• _PROVIDED RECORDS_:
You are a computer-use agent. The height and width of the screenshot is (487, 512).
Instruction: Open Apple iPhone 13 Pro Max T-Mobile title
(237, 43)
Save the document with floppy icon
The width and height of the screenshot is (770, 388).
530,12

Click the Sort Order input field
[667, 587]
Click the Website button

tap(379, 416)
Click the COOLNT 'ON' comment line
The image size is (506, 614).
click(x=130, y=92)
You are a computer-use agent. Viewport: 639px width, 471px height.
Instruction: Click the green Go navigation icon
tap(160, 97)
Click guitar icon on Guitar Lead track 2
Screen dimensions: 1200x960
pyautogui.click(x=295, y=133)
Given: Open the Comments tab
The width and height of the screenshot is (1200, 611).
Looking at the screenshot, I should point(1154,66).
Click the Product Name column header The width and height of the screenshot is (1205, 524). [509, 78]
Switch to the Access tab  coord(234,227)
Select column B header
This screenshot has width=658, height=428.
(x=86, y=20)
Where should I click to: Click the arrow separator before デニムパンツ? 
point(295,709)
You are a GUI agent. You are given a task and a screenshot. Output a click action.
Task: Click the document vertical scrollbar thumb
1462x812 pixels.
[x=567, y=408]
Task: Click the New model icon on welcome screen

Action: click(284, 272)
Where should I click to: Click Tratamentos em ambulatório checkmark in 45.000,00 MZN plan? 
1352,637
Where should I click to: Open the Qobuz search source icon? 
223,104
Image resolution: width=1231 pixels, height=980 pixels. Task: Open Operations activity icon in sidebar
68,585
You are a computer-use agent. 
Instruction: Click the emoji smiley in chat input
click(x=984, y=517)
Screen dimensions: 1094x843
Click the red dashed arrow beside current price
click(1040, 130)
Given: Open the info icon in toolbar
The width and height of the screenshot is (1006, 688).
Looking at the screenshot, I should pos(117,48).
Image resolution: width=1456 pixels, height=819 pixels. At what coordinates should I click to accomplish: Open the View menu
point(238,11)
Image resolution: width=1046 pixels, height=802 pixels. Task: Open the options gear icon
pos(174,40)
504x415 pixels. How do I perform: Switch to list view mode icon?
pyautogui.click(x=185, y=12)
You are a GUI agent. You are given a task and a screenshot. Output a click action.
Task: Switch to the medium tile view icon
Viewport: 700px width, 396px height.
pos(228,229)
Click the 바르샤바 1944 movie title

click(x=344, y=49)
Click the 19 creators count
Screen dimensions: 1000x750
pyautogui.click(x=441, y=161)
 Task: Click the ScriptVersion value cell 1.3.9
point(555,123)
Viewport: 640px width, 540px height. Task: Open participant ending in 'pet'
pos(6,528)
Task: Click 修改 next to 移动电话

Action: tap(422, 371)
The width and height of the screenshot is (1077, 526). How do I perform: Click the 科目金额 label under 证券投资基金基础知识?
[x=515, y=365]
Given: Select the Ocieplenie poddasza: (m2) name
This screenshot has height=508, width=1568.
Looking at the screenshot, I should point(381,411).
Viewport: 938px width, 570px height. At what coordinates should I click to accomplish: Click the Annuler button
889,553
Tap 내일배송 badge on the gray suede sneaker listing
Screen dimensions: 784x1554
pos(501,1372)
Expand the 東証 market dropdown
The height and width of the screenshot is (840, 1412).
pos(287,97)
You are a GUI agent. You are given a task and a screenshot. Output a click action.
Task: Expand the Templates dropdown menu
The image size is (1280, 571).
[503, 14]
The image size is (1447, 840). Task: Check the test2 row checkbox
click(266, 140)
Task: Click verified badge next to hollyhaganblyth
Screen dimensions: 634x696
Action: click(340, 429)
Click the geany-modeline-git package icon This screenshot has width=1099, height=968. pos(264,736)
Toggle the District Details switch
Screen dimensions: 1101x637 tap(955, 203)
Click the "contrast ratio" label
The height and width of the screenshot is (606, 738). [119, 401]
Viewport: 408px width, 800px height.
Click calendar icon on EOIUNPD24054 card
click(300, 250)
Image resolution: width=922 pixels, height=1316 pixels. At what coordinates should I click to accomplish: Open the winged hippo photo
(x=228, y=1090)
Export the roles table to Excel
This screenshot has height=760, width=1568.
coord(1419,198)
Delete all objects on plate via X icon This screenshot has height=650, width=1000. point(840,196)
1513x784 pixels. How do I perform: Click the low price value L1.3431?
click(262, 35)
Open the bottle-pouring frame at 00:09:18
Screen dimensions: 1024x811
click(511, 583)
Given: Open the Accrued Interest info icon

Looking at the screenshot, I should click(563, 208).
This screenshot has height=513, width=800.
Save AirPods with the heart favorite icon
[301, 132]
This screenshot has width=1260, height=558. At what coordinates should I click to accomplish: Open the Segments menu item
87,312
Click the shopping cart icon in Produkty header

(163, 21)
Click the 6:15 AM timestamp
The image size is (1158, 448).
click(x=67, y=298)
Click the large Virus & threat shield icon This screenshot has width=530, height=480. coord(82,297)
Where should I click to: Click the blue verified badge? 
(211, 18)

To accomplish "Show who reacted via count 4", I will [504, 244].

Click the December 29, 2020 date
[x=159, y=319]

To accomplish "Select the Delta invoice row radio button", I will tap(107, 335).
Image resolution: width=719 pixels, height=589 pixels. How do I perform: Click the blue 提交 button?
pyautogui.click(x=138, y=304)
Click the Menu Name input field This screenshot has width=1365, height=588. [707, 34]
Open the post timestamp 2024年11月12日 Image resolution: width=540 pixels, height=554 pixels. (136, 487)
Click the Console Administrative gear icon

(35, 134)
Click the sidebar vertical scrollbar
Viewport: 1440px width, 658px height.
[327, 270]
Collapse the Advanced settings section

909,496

• _YOUR OBJECTIVE_: When a line in the data contains "computer", return it as written.

• _ANSWER BOX_:
You are a computer-use agent. The height and width of the screenshot is (487, 512).
You are a computer-use agent. Viewport: 639px width, 471px height.
You are a computer-use agent. 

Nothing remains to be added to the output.